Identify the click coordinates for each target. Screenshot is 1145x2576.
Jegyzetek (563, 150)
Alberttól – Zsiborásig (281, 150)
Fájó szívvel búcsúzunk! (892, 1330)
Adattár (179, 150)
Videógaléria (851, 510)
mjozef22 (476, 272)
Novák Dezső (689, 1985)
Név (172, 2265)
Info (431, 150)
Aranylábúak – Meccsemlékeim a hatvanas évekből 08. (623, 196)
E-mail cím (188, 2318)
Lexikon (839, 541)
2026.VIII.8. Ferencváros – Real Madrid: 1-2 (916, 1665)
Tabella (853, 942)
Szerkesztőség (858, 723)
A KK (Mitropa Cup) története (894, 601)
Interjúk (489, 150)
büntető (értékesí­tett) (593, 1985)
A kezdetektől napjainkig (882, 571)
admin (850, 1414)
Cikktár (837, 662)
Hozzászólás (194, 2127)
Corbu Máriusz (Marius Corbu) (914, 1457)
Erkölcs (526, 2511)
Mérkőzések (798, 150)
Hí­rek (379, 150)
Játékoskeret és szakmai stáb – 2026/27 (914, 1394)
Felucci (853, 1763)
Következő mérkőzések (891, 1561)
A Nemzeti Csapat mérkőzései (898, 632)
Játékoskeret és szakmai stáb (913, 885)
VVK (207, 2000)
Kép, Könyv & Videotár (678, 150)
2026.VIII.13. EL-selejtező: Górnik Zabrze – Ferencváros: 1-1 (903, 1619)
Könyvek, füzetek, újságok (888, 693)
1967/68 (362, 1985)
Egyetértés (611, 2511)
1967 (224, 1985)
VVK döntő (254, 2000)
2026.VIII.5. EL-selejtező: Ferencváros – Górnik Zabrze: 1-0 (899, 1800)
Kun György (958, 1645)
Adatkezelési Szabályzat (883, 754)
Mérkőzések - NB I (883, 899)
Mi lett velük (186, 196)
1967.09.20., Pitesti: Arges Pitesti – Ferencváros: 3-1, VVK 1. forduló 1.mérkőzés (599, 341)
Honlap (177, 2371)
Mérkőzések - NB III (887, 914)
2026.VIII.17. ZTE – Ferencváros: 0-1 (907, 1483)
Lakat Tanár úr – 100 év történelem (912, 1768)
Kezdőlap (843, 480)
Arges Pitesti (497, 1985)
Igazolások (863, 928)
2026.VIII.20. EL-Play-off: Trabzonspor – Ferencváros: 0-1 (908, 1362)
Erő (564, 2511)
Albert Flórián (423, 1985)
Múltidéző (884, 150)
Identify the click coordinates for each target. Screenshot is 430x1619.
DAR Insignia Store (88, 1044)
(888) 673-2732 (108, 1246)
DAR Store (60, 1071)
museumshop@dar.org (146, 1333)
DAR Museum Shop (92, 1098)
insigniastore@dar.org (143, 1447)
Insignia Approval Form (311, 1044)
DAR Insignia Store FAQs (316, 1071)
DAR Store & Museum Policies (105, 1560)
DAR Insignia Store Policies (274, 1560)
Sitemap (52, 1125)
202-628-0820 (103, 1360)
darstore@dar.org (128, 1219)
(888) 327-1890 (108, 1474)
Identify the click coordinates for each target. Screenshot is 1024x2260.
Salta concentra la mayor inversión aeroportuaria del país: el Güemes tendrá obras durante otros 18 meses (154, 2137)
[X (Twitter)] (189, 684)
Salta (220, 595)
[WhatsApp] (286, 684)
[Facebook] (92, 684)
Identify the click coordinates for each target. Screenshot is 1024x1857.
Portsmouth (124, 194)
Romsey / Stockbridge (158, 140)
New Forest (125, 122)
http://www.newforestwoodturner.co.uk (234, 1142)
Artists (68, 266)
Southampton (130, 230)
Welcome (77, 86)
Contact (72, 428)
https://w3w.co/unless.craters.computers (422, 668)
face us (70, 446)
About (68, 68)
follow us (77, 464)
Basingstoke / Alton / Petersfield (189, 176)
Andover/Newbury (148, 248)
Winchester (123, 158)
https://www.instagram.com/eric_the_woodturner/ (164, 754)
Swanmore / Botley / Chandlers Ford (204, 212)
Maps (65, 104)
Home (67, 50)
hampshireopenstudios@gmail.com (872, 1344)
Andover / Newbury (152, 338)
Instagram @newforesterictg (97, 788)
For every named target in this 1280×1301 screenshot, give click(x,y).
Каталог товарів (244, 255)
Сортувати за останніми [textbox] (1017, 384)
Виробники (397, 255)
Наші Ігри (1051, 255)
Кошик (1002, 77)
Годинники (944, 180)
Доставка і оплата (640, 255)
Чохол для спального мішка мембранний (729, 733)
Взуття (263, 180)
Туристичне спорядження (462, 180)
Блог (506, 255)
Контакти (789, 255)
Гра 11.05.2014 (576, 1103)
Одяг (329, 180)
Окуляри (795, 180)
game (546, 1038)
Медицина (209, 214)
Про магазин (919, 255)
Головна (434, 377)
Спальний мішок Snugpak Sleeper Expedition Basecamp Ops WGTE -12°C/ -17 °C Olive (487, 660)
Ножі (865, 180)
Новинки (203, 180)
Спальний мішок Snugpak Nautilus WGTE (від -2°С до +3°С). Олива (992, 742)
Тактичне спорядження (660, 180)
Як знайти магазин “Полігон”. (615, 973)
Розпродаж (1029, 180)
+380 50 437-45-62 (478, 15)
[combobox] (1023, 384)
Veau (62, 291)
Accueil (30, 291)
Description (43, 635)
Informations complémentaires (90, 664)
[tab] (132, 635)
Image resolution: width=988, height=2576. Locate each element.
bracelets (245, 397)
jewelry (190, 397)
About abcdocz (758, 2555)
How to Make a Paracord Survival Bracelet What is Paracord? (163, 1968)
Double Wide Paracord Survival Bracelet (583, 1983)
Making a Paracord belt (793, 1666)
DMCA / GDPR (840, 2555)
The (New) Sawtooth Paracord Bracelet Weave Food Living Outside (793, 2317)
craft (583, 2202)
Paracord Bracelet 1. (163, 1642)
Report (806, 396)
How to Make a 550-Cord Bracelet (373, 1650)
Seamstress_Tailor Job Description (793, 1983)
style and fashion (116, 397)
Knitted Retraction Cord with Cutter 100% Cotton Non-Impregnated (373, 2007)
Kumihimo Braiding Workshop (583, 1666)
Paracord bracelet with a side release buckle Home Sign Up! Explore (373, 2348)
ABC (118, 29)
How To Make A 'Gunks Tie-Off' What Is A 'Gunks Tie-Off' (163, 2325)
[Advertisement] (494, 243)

• [PROBLEM STATEMENT] The word "Identify" appears in some lines above. Return every one of those lines.

• [PROBLEM SOLUTION]
Identify the click coordinates for each target. Screenshot is 1145x2576.
Identify the click coordinates for each target. Screenshot is 430x1619.
Identify the click coordinates for each target. Screenshot is 1024x2260.
Identify the click coordinates for each target. Screenshot is 1024x1857.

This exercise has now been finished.